Another contentious requirement is the mandate to test certain products on live animals before they can be sold in China, a practice that many global cosmetics companies have abandoned due to ethical concerns. Moreover, the unrealistic timelines for compliance add further complexity to the regulatory landscape, making it difficult for smaller players to meet these demands, prompting some to pause sales in China until more practical and cost-effective solutions emerge.
In response to these challenges, the European Union and 11 cosmetics-exporting nations, including the United States and Japan, are pushing China to reconsider and repeal some of these regulations.
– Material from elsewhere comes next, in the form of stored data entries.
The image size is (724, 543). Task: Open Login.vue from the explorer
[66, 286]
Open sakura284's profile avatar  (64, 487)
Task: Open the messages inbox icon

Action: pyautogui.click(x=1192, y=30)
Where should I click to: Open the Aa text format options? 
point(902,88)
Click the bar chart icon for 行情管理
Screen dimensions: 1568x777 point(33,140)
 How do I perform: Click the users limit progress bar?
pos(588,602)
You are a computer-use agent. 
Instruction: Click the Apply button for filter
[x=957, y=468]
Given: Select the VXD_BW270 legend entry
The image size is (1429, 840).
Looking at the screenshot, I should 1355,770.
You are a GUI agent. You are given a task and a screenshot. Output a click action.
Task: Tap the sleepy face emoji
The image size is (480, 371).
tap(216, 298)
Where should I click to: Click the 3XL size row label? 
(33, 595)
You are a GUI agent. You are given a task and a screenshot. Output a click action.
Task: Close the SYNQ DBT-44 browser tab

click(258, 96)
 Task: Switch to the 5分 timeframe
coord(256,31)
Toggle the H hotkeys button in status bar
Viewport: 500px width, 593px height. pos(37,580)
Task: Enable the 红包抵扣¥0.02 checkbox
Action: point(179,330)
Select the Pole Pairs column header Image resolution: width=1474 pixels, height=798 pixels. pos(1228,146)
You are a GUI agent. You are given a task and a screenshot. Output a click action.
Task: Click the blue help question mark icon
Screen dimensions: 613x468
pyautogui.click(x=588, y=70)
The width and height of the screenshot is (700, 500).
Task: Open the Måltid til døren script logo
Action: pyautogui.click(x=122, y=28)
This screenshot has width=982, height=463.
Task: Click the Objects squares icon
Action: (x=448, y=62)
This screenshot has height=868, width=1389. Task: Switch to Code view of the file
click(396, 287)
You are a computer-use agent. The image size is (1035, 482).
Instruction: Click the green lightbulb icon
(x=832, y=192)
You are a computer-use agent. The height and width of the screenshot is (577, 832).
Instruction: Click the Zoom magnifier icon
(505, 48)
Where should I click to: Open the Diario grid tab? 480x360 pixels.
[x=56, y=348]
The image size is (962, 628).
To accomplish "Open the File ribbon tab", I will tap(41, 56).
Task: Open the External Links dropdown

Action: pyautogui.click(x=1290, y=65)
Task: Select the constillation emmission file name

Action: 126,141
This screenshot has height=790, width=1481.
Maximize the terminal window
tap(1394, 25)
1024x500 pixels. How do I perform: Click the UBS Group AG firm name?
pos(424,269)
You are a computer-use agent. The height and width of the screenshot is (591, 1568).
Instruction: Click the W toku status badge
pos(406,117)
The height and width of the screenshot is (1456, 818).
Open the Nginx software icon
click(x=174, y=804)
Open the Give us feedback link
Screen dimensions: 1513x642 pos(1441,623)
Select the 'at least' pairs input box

French President Emmanuel Macron and France’s Finance Minister Bruno Le Maire have actively raised the issue during their visits to China, seeking to engage in dialogue and find common ground. As a positive step, a working group is being established to develop common standards, with meetings scheduled in Paris by the end of the year.
China, as the second-largest beauty market globally, has always posed challenges for foreign companies. Historically, animal testing was a mandatory requirement for most cosmetics, but China has recently eased this requirement for some products, especially those not making health claims. However, animal testing remains compulsory for “special cosmetics,” which include products with sunscreen, antiperspirants, hair dye, or skin lighteners. Efforts are being made to reduce animal testing, with companies like Unilever working with Chinese authorities to transition to paper-based risk assessments.
Despite these hurdles, foreign cosmetics companies are losing market share to domestic competitors in China. While retail sales of cosmetics in China have risen, overall imports have declined significantly, impacting international brands. The rise of domestic brands is attributed to growing acceptance among Chinese consumers, with locally produced cosmetics gaining popularity.
Additionally, China’s duty-free hub in Hainan has faced a crackdown on traders, impacting sales for international beauty brands. Regulatory red tape and potential product backlogs in China may also contribute to the decline in imports.
Despite these challenges, the Chinese cosmetics market is set to continue its growth trajectory. By 2027, McKinsey estimates that China will account for around one-sixth of global beauty retail sales, solidifying its position as a key player in the cosmetics industry.